### Reading text

We adopt the Claims Court’s conclusion that the D.A.R. section in question is in fact an allowability provision based upon the court’s thorough and convincing discussion of the evidence on the development of the provision as clearly related to threshold allowability of FSC, its origin in President Carter’s decision to discourage foreign sales of military equipment, and its categorical prohibition of the inclusion of any FSC related to military product exportation, which is inconsistent with a purported allocation determination. See D.A.R. § 15-109(d) (1984) (defining “Allocate” as “[t]o assign an item of cost ... to one or more cost objectives.”). In other words, the statement that a cost can never “be allocable” is the lexicographic twin of making it unallowable. At oral argument, GE’s counsel responded to this observation by indicating that the system requires that costs are first to be allocated, and then a decision is made as to whether the cost is to be allowed. Under this scenario, the D.A.R. provision impermissibly disrupts the accounting sequence and provides no locus for the cost to rest prior to its elimination — a cost must “be allocated” before it can be disallowed. See also Affidavit of Frank M. Alston, former contract auditor with DOD, at ¶ 6(c) (“allocability determinations are made totally and exclusively on whether a causal or beneficial relationship exists” and a declaration of non-allocability “is totally inconsistent with the process of determining the cost of performing defense contracts.”) We are not persuaded that the priority of C.A.S. allocation determinations requires that a cost be technically “allocated” before it is completely eliminated from any and all accounts relevant to the particular U.S. Government contract. Nothing in the D.A.R. precludes GE from allocating the FSC under the C.A.S. for any purpose other than billing the Government for recovery of funds on this flexibly-priced contract.

Furthermore, the Claims Court noted that the opening sentence of the provision expressly states its applicability to the al-lowability of selling costs. Indeed, the entirety of Title 32, Section 15, of which § 15.205.37(b) is a part, relates to “allowance of costs.” 32 C.F.R. § 15-000 (1984).

######

■ Work to do
Continue the court opinion on the allowability of GE's foreign selling costs, starting right after its final sentence. The rows after this text aren't needed for anything here.

### Recorded data

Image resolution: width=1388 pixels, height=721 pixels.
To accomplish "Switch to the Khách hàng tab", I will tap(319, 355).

######
### Recorded data

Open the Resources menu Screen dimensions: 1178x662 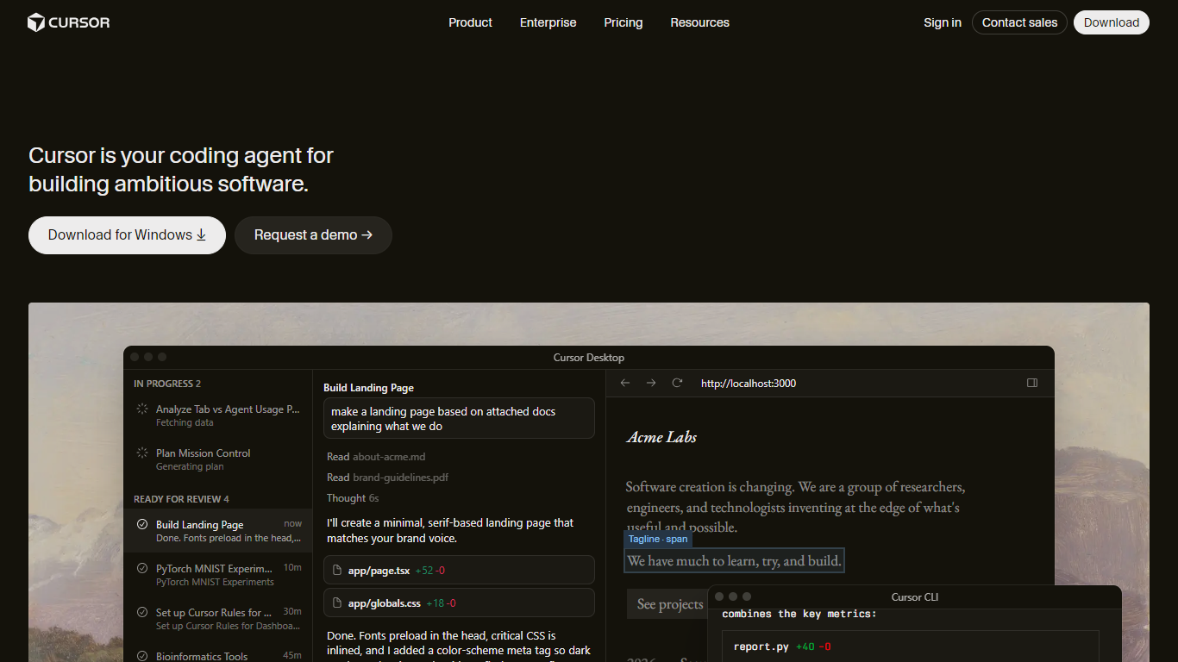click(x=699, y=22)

######

■ Result
The Claims Court also noted that the Armed Services Board of Contract Appeals, confronted with the same issue reached the same conclusion, which, while binding neither on us nor the Claims Court, is not unprobative of the construction that should be given to the provision. Emerson Electric Co., 87-1 BCA (CCH) ¶ 19,478 (ASBCA 1986). Finally, the Claims Court noted that, when the unfortunate use of the neologism “allocable” was brought to the attention of DOD by the industry and professional accountants, the DOD promptly prepared “briefing charts” correcting any misapprehension, pending the removal of the FSC prohibition under a policy change initiated by President Reagan. Plaintiffs Proposed Findings of Uncontroverted Fact ¶ 24.

We agree that, when properly interpreted, the D.A.R. prohibition against allowing any allocation of military equipment FSC, no matter how allocated, does not conflict with the C.A.S. The C.A.S. merely requires that FSC be allocated to General and Administrative Expenses, if, and when, such costs are allowable. The C.A.S., during the period in question, continued to be effective with regard to any FSC not governed by the DOD regulation, since the C.A.S. is applicable to all Government contracts, not only those concerning military equipment. The C.A.S. in question also provides guidelines as to when a particular FSC can be allocated to a Government contract based upon the existence of a “beneficial or causal relationship” between the FSC and the Government contract. 4 C.F.R. § 410.20 (1984). Therefore, we agree that the C.A.S. does not conflict with the instant D.A.R. nor does the DOD regulation render the C.A.S. regulation a nullity-

In sum, as conceded by GE, its argument is based upon its contention that the literal meaning of the isolated word, “allocable,” divorced from its context, governs over the proper construction of the term’s effect which is based upon the standard rules of construction looking to purpose, historical development, the interpretation given by DOD and the industry concerned, and the context amid the statute and regulations, with a preference given to finding a reasonable interpretation that does not create unnecessary conflict. We have previously rejected a narrow approach to the construction of terms in the D.A.R. in Boeing, under which GE’s argument is necessarily unavailing.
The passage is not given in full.